El diletantismo del argentino se manifestó no sólo en su improvisación política sino en todo: ni fue un médico, ni un "estratega" militar, ni un teórico. Lo que habrá leído, lo asimiló mal. Sobre el pretendido "poeta", en lo que suele refocilarse cierta parte del mito, ¿cómo podía serlo quién veía en los intelectuales y los escritores a sus enemigos?

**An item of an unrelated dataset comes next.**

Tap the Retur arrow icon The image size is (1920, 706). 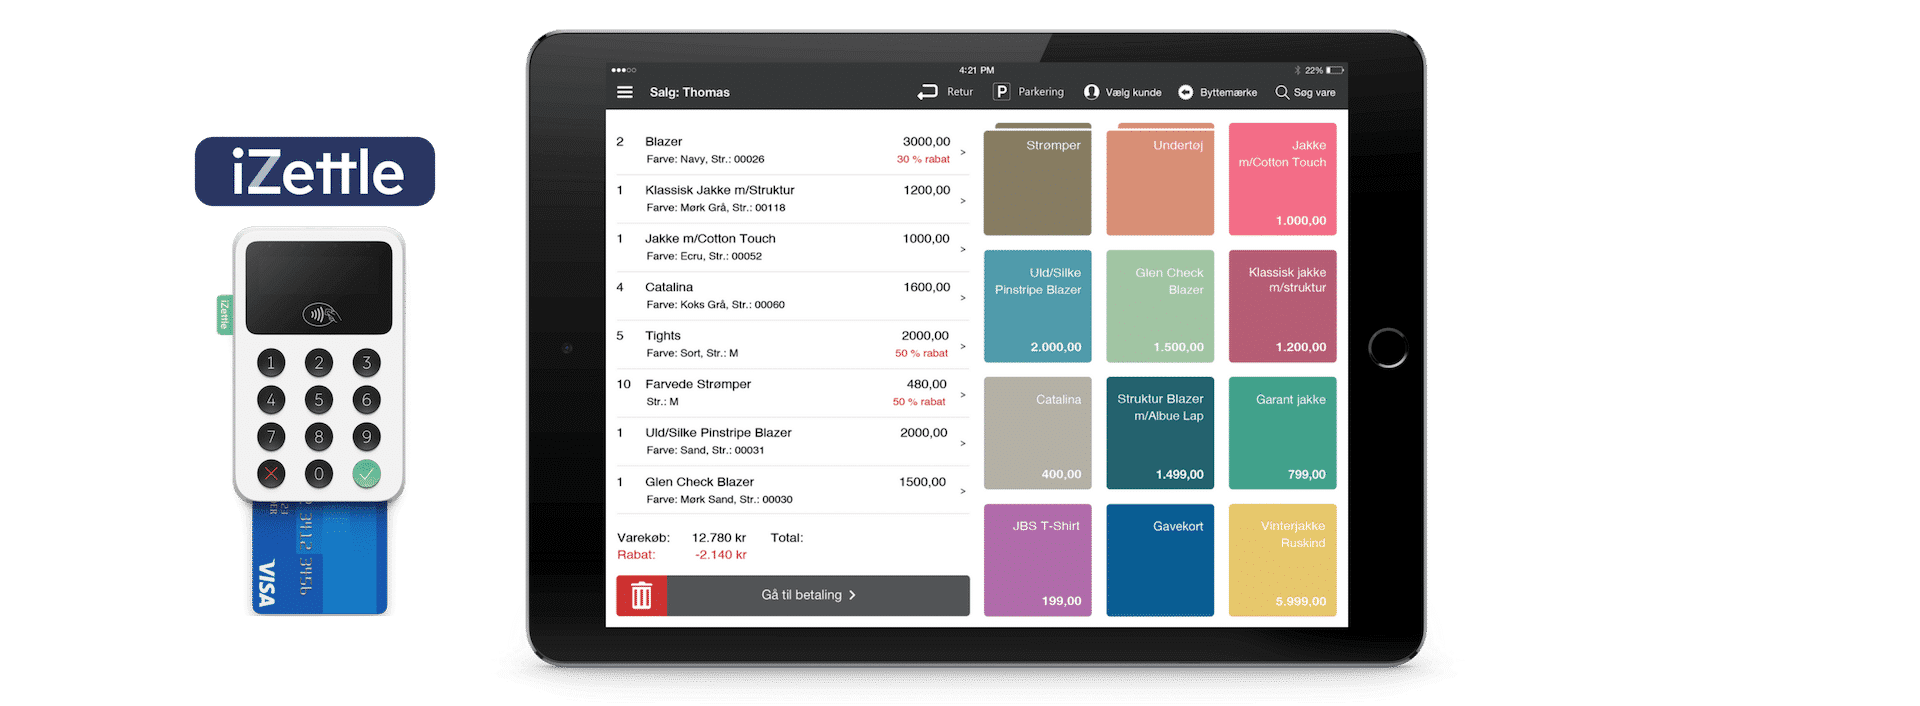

Para algo, no obstante, le sirvieron sus estudios de medicina. "Resolví el problema por medio de tirarle en el hemisferio derecho del cerebro una bala de calibre 22, que salió por la sien izquierda. Gimió algunos instantes, luego murió". Fue su primera ejecución, la de Eutimio Guerra. Él mismo se decía "sediento de sangre". La "fría máquina de matar" glorificó a la muerte e hizo de ésta -y de la sangre- un culto.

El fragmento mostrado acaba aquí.